Code commenté de l’entrée et du séjour des étrangers et du droit d’asile (22e édition, juin 2026), livres 6 et 7 ; Manuel de droit des étrangers, partie 4 (4e édition, juin 2026)
Le tribunal administratif de Paris a rejeté le 3 août 2026 un recours en référé-liberté de l’influenceuse russe Xenia Fedorova visant son expulsion, son assignation à résidence, le gel de ses avoirs et le retrait de son titre de séjour (TA Paris, 3 août 2026, n° 2623788/9). Selon son avocat, l’intéressée était à l’étranger en vacances au moment de la notification de l’arrêté d’expulsion et d’assignation à résidence et n’envisage de revenir en France que lorsque l’arrêté d’expulsion aura été suspendu ou annulé (V. Le Monde du 3 août 2026) ! Cette situation équivaut de facto à l’exécution spontanée de l’arrêté d’expulsion et lui interdit tout retour en France, son titre de séjour lui ayant été retiré.
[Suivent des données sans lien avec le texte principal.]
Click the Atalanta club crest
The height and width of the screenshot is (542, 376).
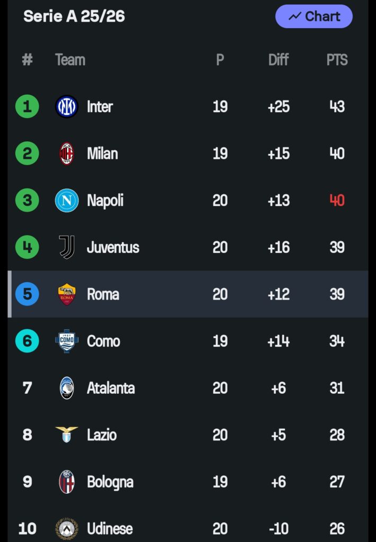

Concernant son expulsion, le tribunal administratif rappelle que, eu égard à son objet et à ses effets, une expulsion porte atteinte en principe par elle-même de manière grave et immédiate à la situation de la personne qu’elle vise et crée dès lors une situation d’urgence justifiant sa suspension. Il en va toutefois autrement lorsque l’expulsion est assortie d’une mesure d’assignation à résidence dès lors que, dans un tel cas, la mesure d’expulsion ne peut être exécutée qu’après l’abrogation de l’arrêté d’assignation à résidence.
Il a par ailleurs été aussi rappelé que, compte tenu des restrictions apportées à la liberté d’aller et venir, l’assignation à résidence porte en principe et par elle-même une atteinte grave et immédiate à la situation de la personne concernée et crée une situation d’urgence. Cette présomption d’urgence est toutefois neutralisée dans des « circonstances particulières ». Dans le cas présent, ces circonstances sont établies par le cadre très permissif d’assignation à résidence qui permet à l’intéressée de circuler dans Paris après avoir informé le préfet, sous la seule réserve d’une présentation quotidienne à 10 heures au commissariat du 7ème arrondissement où elle réside. Dans ces circonstances, l’assignation à résidence ne crée pas des restrictions à la liberté d’aller et de venir d’une gravité justifiant l’intervention du juge des référés liberté dans les 48 heures. Ce positionnement contredit la jurisprudence du Conseil d’État qui a jugé en 2005 qu’il existait une urgence à suspendre un arrêté d’expulsion accompagné d’une assignation à résidence qui peut être abrogée à tout moment (CE, 12 janv. 2005, n° 265776).
Enfin, si la condition d’urgence prévue par l’article L. 521-1 du Code de justice administrative est en principe constatée dans le cas d’un retrait de titre de séjour, tel n’est pas le cas de la condition d’extrême urgence qui se déduit de l’article L. 521-2 de ce code.